While the new financial reform bill does little to limit this power and wealth, our too-big-to-fail banks, as Lepold points out, "are still with us--and cockier than ever." He adds:

Very few commentators or policy officials have the nerve to call for restoring taxes on the super-rich to the levels they paid from the 1930s through the 1970s. (Back then, their tax rate was up to 91%. Now they pay as little as 15% because they can claim their booty as "capital gains.") The 10 leading hedge fund managers each "earn" an average of $900,000 an hour (not a typo). Public officials and pundits should be calling such wildly excessive incomes a disgrace to democracy--especially given that without taxpayer bailouts the financial elites would have earned nothing at all. Instead we are told to admire the robbery as if it were a sign of entrepreneurial genius.

And, sure enough, we continue to admire the robbery. Think about it. How else could a group of people who caused our economic meltdown turn the tables and then be rewarded financially (bonuses & bailouts), legally (waivers), and with a politically opportunistic movement (Tea Party anyone?) that does their bidding? That Wall Street continues to have so much political influence after making a mess of things should be a national embarrassment.

At the end of the day, Wall Street and their political muscle in Congress continue to perpetuate the lie that we live in a free market economy. We don't (read The Myth of the Market). The reality is that Wall Street has become a voracious gambling den governed by favorable legislation and an irresponsible and clueless plutocracy.

Still, in the eyes of Congress, Wall Street continues to know best. Let's be blunt. As long as we continue to believe all we need to do is tinker on the margins of Wall Street's world, reform or no reform, we're in deep trouble.

- Mark

Thursday, July 1, 2010

FINANCIAL TERRORISTS REQUEST NATIONAL SECURITY PROTECTIONS?

During the height of the market crisis in 2008 the Federal Reserve demanded unusual security procedures before sharing or supplying critical A.I.G. bailout related documents. The Securities and Exchange Commission (SEC) said that if it agreed to go along with the request it would store the information it received where national security related files are kept.

Imagine ... demanding national security status in exchange for information needed to secure public funds, to save a private firm no less. Incredible. While it's not novel to tie economics into national security, this request provides an entirely new twist to the national security state (it actually makes a joke of it). But it appears we now know why the request was made.

According to this New York Times article, A.I.G. effectively gave up it's right to sue Wall Street firms once it took bailout money. Wall Street titans like Goldman Sachs, and their financial partners in crime, effectively got a blanket waiver from lawsuits from A.I.G. Why did this happen?
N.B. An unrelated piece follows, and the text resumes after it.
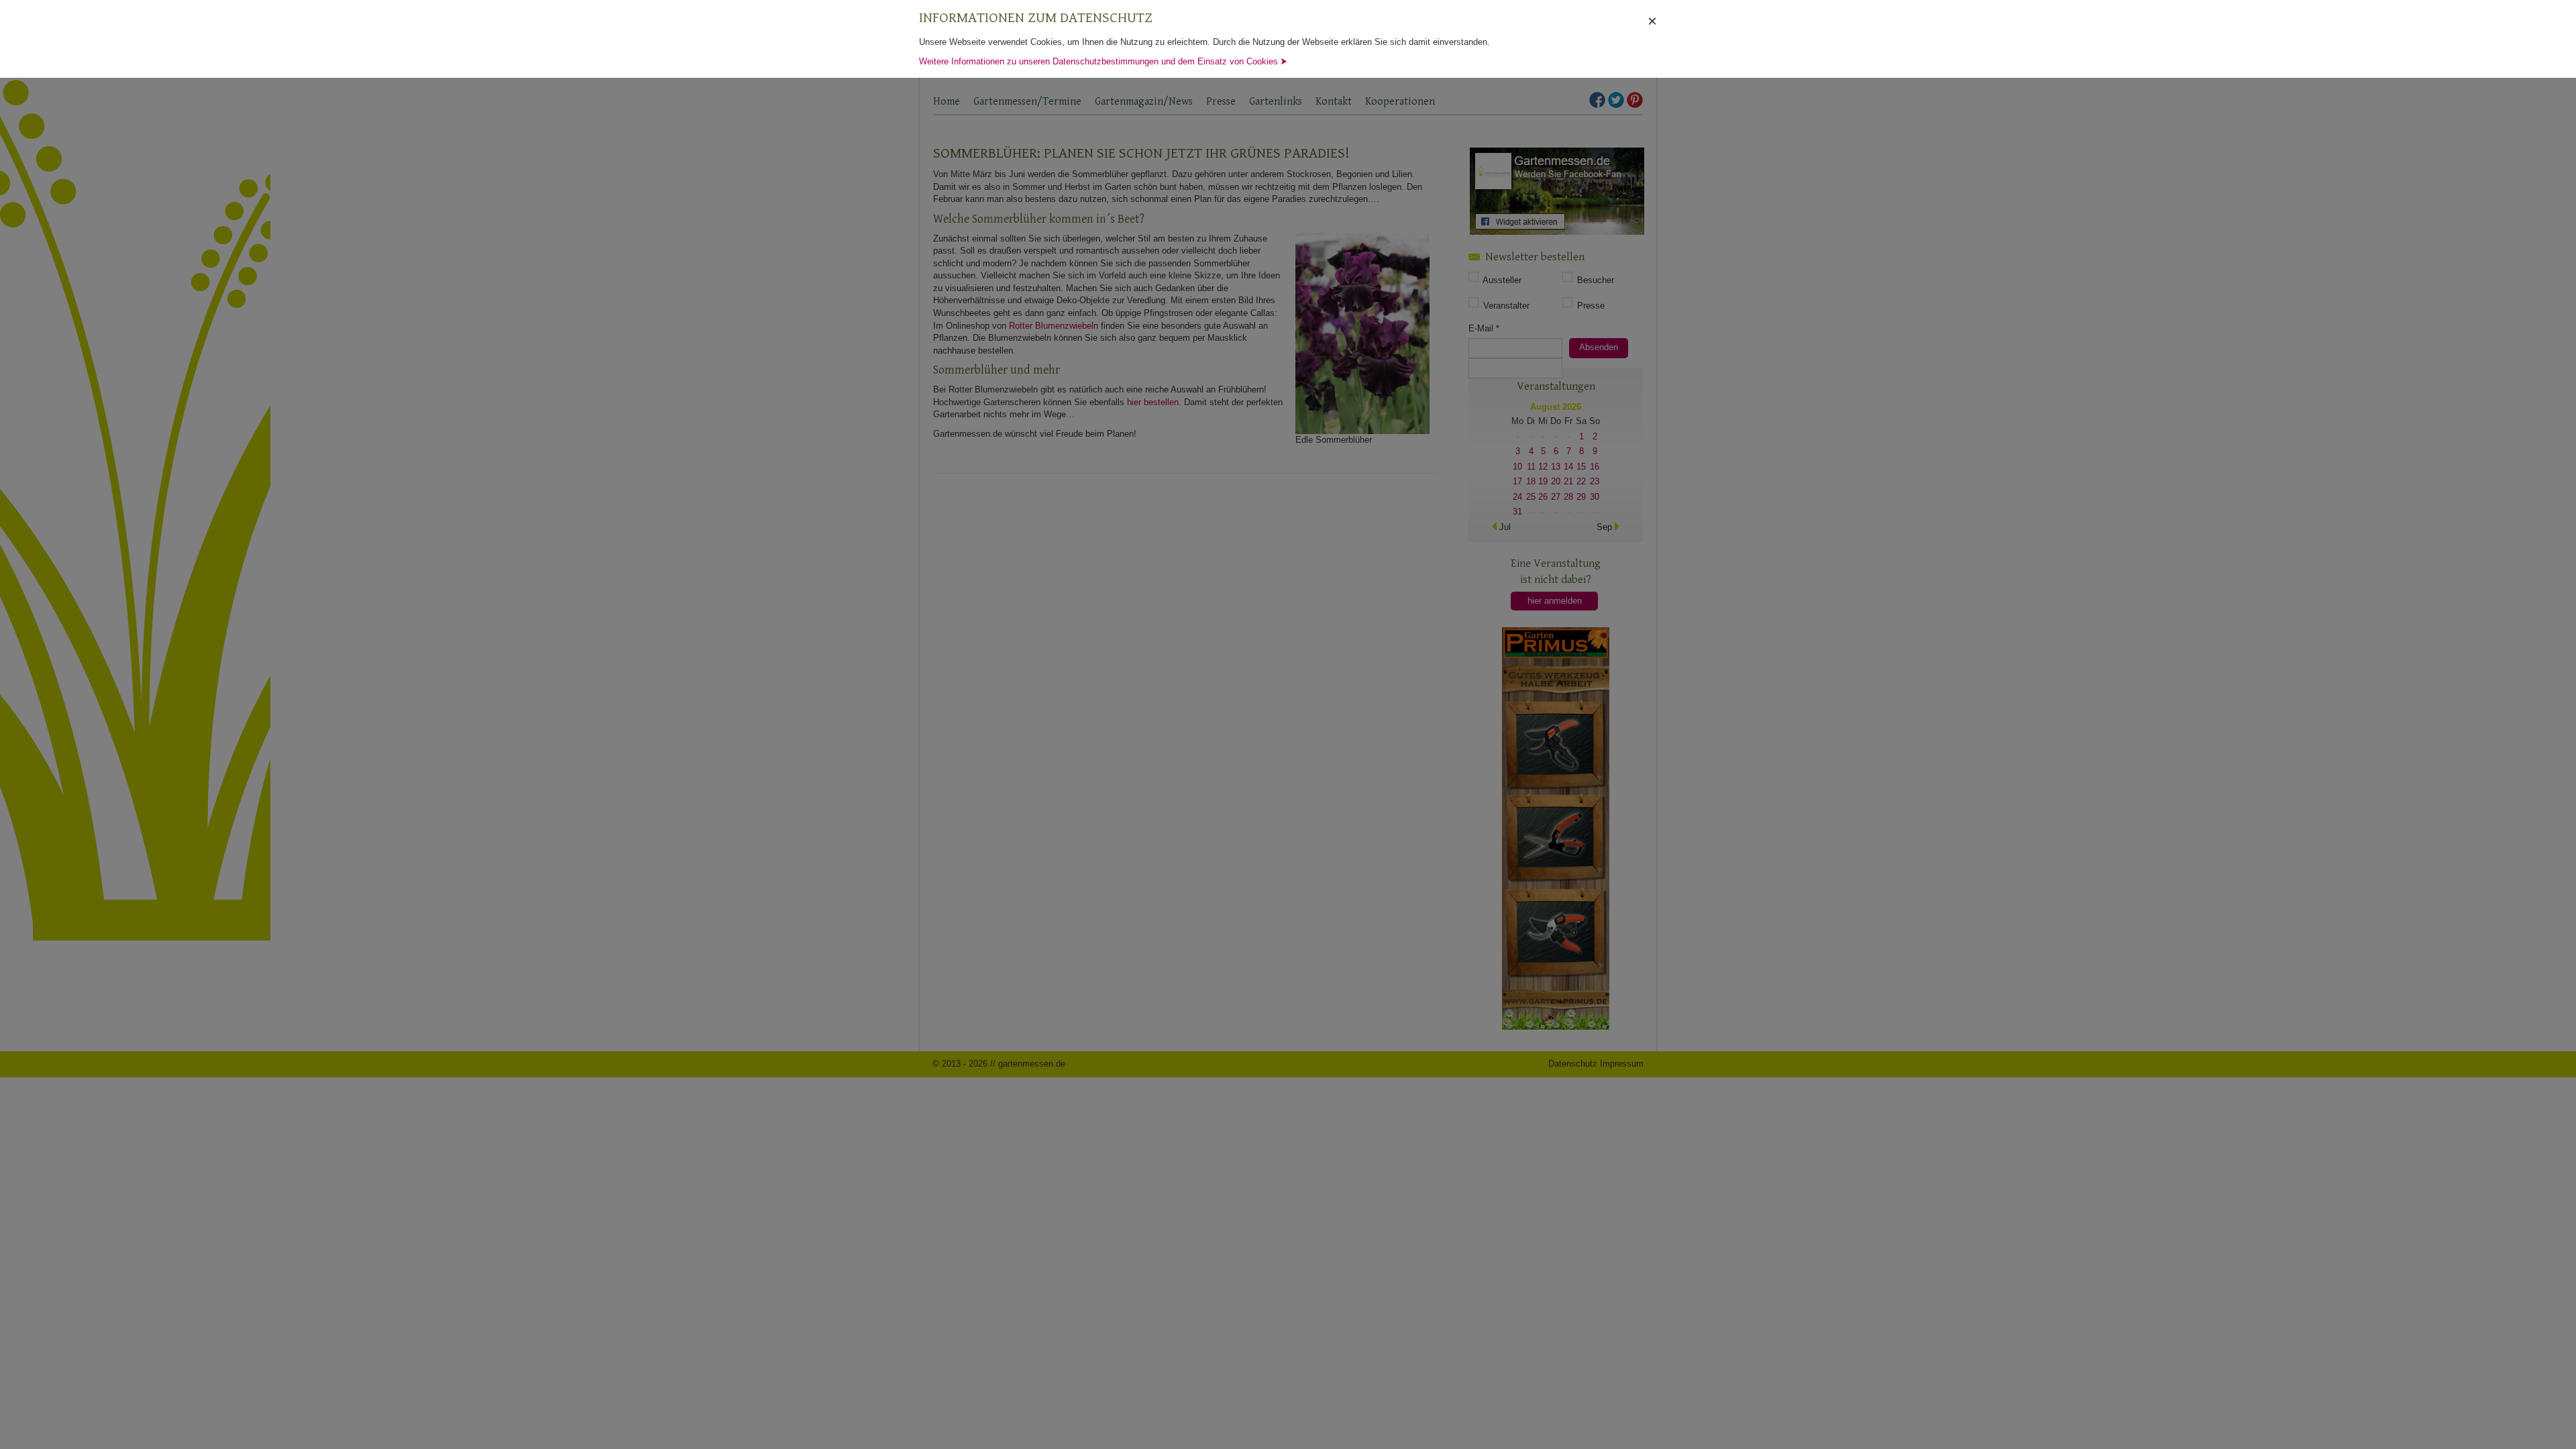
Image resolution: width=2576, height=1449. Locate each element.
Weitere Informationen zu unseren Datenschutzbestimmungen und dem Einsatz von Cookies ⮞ (1103, 61)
Because Wall Street's biggest firms were really trying to cover their butts, and we're using their buddies in Washington to help them do so.


One way for Wall Street's biggest firms to cover their butts and avoid lawsuits (and even jail time) was to get A.I.G. - the insurer of their toxic crap - to give up their right to sue on behalf of shareholders. So Wall Street's friends at the Federal Reserve and the Treasury Department made A.I.G. an offer they couldn't refuse: Waive your right to sue and take our money with full payouts, or go under.

As I've pointed out before (many times), I think it's time we start thinking about invoking the Racketeer Influenced and Corrupt Organizations Act of 1970 (RICO) to get some answers. Think about it. The only reason you would want to have your market information classified along national security lines AFTER the fact is because you've got something incriminating to hide (proprietary information, after all, doesn't need national security status). Any good prosecutor will tell you that a request to secure security status for documents suggests two things. Somebody has something to hide, and panic. Panic is good, if you're a good prosecutor.

To get a RICO case going on a Wall Street firm (which has been done before) the SEC would have to show a "pattern of racketeering activity" that was committed by an "ongoing criminal organization." What's more criminal than duping investors with toxic assets and then stealing taxpayer money?